- _AIM OF THE TASK_
The answer must be every line of the records below that holds the word "title".

Collected data
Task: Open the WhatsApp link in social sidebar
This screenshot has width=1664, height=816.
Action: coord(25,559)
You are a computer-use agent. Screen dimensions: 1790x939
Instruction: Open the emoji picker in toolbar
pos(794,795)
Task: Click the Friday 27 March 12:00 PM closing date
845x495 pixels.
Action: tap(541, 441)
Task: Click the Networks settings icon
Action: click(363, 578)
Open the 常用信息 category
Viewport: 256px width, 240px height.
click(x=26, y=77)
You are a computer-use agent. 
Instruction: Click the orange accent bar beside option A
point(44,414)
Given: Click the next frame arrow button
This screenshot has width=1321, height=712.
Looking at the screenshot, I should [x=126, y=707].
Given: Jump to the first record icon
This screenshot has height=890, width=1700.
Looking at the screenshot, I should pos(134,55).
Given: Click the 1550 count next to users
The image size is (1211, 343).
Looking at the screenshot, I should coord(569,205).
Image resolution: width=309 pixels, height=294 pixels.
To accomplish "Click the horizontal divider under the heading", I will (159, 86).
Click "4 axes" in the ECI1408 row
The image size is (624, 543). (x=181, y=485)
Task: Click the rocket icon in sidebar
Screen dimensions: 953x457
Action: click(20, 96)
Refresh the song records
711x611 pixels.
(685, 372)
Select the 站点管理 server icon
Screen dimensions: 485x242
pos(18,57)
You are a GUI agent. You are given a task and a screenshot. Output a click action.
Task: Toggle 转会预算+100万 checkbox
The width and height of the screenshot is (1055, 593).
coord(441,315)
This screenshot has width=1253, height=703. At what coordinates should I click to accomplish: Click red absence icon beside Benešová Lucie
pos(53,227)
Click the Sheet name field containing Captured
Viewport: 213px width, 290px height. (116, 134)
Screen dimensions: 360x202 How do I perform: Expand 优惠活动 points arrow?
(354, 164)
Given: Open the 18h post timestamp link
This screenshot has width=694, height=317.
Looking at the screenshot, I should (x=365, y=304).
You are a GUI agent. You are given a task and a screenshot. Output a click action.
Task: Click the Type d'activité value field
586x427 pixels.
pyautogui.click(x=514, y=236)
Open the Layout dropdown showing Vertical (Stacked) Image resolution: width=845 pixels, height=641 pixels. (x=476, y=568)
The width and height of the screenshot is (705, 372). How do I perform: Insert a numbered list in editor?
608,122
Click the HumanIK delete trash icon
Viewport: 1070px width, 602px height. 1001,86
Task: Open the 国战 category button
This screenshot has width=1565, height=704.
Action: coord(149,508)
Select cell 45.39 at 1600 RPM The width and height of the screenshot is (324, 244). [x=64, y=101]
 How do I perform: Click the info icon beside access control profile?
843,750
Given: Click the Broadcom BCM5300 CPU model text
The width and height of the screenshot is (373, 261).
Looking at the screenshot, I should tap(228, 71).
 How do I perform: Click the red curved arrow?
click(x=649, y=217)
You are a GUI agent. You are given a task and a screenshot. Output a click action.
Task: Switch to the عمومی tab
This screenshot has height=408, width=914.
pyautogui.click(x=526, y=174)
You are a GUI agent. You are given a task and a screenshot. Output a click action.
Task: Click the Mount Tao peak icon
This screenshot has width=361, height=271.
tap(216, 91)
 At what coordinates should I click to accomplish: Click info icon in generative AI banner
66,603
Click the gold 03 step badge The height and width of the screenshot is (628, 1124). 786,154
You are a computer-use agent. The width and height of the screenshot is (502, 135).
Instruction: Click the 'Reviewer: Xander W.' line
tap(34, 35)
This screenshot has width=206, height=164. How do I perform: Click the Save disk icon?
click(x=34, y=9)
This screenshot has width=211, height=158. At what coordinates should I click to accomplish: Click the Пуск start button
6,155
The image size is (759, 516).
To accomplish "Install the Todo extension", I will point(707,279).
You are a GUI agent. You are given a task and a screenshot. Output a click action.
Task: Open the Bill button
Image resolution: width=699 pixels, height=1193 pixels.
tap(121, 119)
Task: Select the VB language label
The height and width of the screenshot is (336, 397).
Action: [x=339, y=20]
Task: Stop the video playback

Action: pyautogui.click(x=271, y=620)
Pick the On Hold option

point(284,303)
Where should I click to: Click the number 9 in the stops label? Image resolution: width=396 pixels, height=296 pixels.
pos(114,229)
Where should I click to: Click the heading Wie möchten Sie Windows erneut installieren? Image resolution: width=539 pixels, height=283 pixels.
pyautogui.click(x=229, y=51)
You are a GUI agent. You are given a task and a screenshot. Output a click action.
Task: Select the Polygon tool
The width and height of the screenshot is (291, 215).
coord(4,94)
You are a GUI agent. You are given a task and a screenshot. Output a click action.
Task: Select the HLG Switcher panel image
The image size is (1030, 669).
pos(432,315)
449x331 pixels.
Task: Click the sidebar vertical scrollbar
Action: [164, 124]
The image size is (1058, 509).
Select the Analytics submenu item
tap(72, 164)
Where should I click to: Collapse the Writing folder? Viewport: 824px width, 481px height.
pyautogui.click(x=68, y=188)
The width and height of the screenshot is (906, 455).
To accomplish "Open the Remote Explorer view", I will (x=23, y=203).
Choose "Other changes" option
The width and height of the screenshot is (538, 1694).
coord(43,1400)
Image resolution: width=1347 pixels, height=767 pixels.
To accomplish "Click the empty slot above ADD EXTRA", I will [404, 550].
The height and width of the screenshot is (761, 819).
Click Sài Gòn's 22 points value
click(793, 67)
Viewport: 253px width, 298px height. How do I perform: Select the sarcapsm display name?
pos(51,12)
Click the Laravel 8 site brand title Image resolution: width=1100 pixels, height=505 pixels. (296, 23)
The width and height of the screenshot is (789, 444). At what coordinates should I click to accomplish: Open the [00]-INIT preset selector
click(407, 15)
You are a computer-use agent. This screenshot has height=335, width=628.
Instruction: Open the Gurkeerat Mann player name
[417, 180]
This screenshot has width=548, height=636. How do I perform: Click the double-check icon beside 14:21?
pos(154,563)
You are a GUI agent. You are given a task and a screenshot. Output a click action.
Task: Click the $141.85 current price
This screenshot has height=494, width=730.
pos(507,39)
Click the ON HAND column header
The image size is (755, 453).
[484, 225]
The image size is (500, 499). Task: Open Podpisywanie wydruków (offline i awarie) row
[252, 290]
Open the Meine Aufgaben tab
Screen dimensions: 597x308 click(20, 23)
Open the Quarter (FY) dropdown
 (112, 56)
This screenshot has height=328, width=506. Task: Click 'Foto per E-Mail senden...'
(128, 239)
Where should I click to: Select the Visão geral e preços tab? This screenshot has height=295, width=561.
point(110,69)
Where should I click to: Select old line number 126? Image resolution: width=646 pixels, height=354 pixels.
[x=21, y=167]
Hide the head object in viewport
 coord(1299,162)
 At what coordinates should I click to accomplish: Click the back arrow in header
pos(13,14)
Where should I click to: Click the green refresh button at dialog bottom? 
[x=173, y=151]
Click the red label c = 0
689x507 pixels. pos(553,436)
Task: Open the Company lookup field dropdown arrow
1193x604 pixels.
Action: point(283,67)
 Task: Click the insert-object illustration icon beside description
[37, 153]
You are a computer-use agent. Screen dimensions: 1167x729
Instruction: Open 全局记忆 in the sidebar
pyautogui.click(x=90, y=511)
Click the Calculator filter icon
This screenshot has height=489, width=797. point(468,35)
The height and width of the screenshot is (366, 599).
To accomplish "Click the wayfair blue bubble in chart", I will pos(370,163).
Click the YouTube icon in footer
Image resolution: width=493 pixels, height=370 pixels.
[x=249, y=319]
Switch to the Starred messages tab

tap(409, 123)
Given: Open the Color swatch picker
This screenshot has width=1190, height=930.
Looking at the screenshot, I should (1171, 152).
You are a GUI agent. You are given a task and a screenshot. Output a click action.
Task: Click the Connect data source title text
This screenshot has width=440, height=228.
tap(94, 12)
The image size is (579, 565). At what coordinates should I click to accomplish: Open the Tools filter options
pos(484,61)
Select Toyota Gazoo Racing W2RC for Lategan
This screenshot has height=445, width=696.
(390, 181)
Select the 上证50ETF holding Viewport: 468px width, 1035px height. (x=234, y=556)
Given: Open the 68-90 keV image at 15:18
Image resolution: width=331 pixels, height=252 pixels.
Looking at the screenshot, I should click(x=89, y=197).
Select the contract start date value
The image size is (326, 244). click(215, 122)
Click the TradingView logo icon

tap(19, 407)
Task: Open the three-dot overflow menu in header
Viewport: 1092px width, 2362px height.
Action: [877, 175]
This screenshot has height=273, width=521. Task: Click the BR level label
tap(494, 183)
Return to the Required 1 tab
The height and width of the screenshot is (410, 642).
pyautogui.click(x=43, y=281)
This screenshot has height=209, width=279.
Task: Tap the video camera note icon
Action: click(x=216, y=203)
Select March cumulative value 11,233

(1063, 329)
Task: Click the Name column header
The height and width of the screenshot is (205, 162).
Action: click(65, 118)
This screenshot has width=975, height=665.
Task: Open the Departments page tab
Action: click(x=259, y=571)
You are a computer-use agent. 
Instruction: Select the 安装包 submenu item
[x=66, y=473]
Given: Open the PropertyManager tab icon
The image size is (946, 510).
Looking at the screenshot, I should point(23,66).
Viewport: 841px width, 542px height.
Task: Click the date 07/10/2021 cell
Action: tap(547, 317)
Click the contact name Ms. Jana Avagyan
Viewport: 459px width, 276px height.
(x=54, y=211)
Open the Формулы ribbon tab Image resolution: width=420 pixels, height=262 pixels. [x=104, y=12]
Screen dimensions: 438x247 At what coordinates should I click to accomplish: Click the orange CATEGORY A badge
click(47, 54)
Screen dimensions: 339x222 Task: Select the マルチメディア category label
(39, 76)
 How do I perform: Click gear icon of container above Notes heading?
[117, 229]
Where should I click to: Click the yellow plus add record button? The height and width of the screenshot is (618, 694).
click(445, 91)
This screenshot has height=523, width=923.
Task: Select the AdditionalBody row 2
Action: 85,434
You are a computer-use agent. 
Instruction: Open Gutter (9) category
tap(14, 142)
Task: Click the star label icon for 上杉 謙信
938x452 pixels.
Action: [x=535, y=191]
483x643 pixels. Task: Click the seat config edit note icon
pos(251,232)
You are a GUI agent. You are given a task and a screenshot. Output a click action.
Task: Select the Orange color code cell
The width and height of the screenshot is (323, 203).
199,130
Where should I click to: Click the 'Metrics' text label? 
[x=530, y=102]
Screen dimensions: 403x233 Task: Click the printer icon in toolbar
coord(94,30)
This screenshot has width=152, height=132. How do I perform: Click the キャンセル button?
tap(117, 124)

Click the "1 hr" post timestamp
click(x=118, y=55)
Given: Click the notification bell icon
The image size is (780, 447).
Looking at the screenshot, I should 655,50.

- _EXERCISE OUTPUT_
Click the Laravel 8 site brand title Image resolution: width=1100 pixels, height=505 pixels. (296, 23)
Task: Click the Connect data source title text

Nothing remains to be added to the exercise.